| What you have to do |
Search the entries below for "Policies", and copy each line where it appears.

Stored items
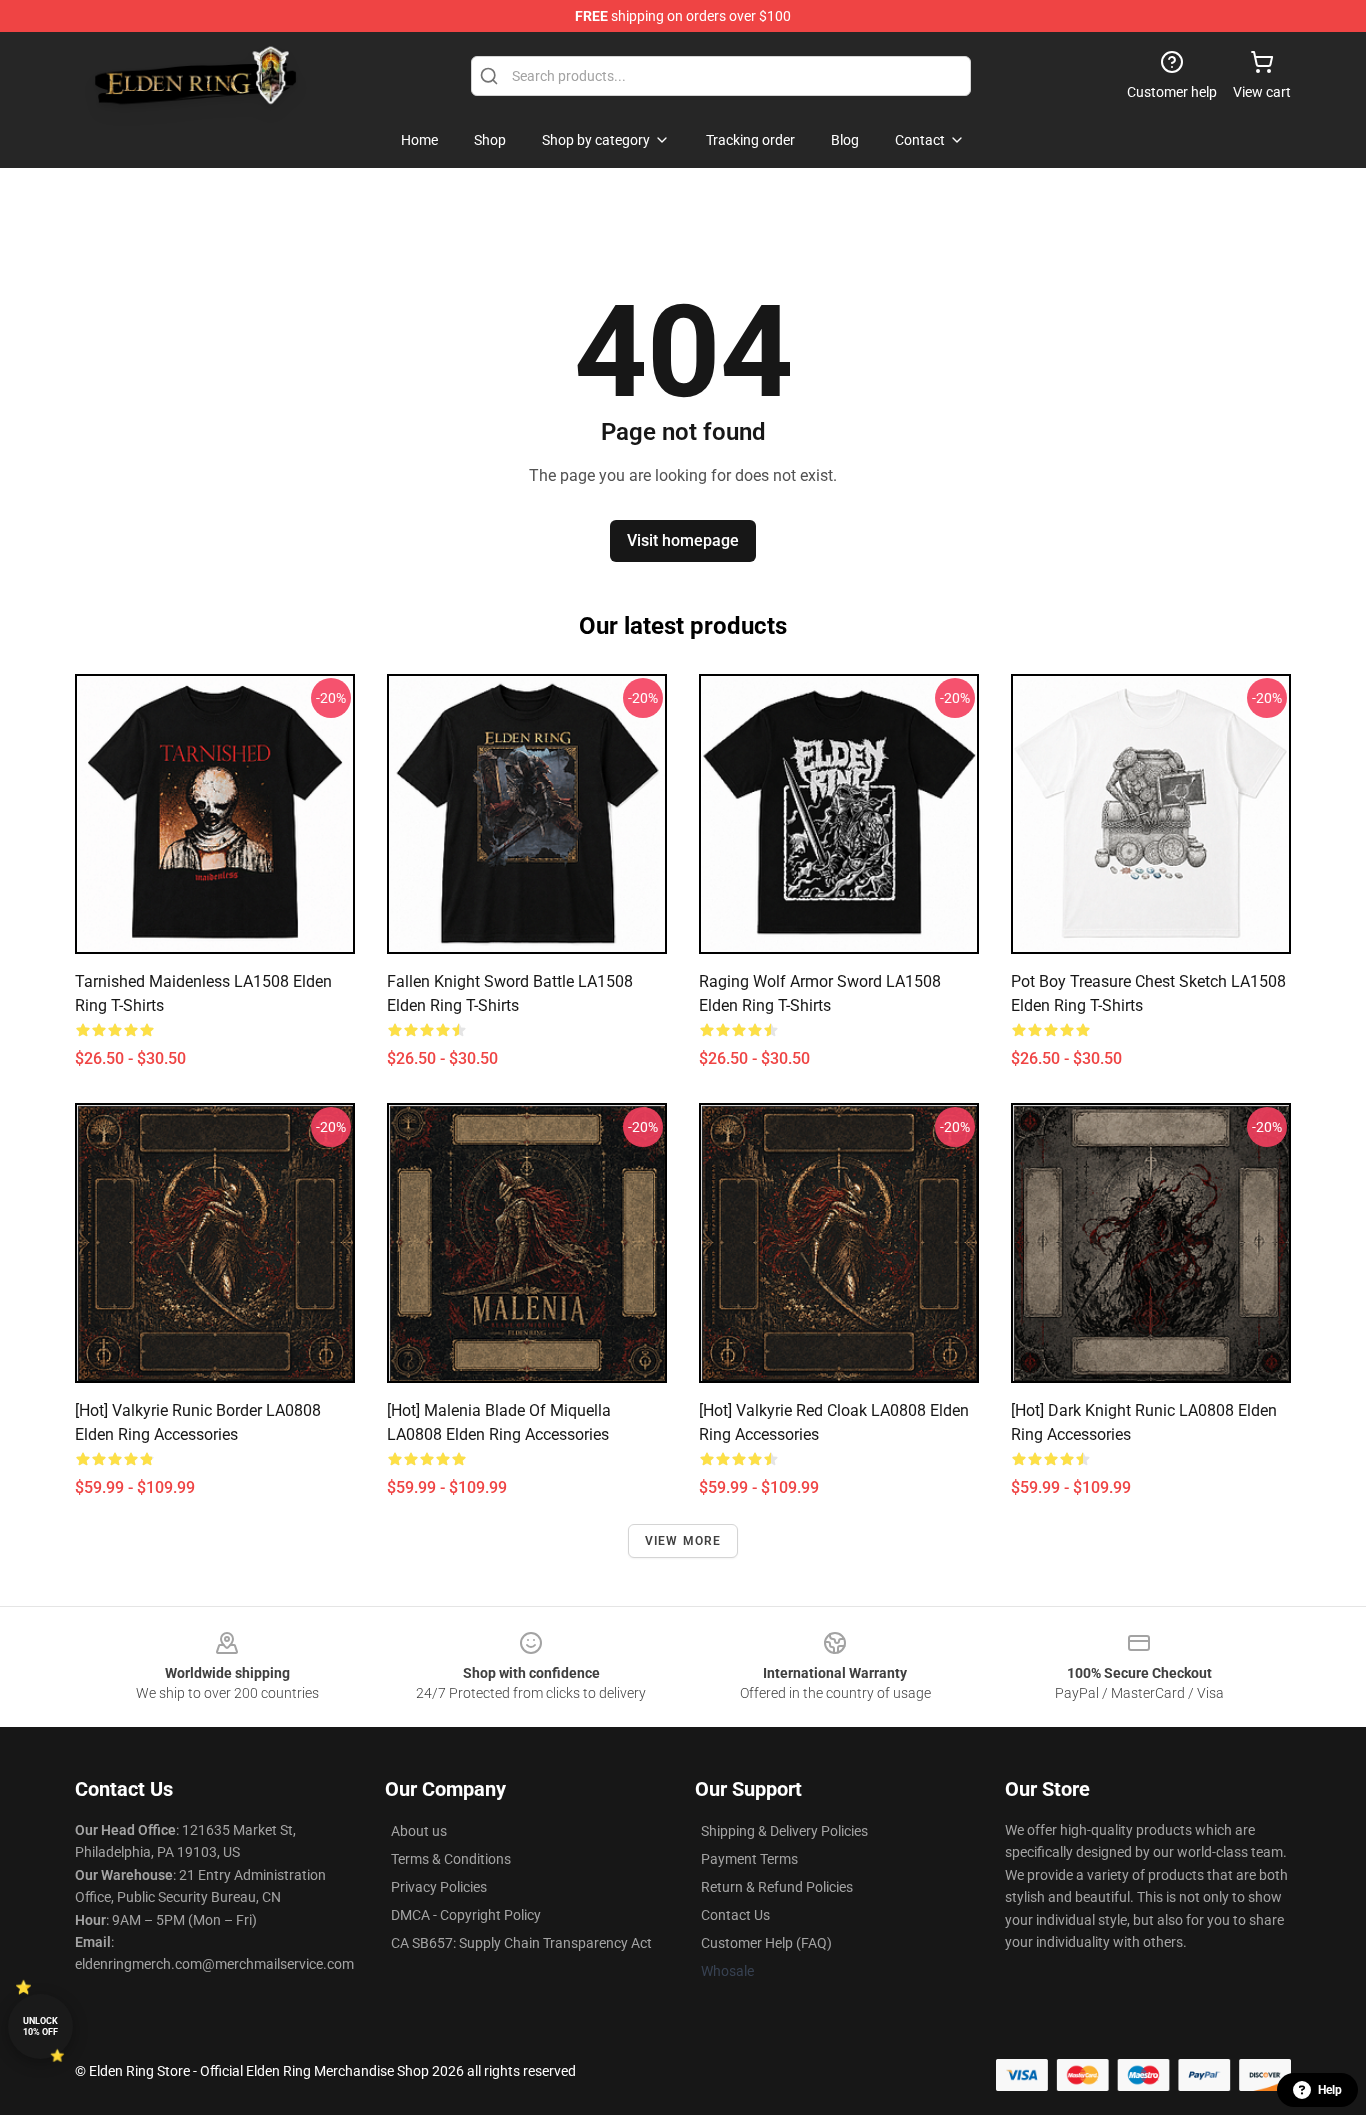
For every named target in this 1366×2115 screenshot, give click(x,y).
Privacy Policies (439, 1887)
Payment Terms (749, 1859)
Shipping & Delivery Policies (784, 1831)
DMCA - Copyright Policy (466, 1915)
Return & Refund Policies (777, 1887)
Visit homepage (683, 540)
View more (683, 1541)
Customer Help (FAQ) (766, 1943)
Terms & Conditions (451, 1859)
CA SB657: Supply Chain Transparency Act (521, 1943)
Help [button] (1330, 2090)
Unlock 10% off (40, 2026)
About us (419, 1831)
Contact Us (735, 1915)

| Exercise result |
Privacy Policies (439, 1887)
Shipping & Delivery Policies (784, 1831)
Return & Refund Policies (777, 1887)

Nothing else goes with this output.